- _Work to be completed_
Could you copy out all the lines in the material below where the word "February" occurs?
_ _ _ _ _ _ _
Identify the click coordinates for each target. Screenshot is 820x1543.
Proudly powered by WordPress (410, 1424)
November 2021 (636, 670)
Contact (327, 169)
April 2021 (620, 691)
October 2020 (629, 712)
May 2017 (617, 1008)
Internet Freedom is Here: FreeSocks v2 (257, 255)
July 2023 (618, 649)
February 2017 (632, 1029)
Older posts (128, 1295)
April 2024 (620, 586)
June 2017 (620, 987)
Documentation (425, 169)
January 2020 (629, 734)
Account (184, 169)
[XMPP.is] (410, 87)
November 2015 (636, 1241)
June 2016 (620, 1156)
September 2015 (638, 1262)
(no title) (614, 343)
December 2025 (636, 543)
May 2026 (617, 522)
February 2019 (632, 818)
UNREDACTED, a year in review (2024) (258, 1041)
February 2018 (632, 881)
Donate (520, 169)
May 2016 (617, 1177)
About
_ _ _ _ _ _ _
- _Response to the exercise_
February 2017 (632, 1029)
February 2019 (632, 818)
February 2018 (632, 881)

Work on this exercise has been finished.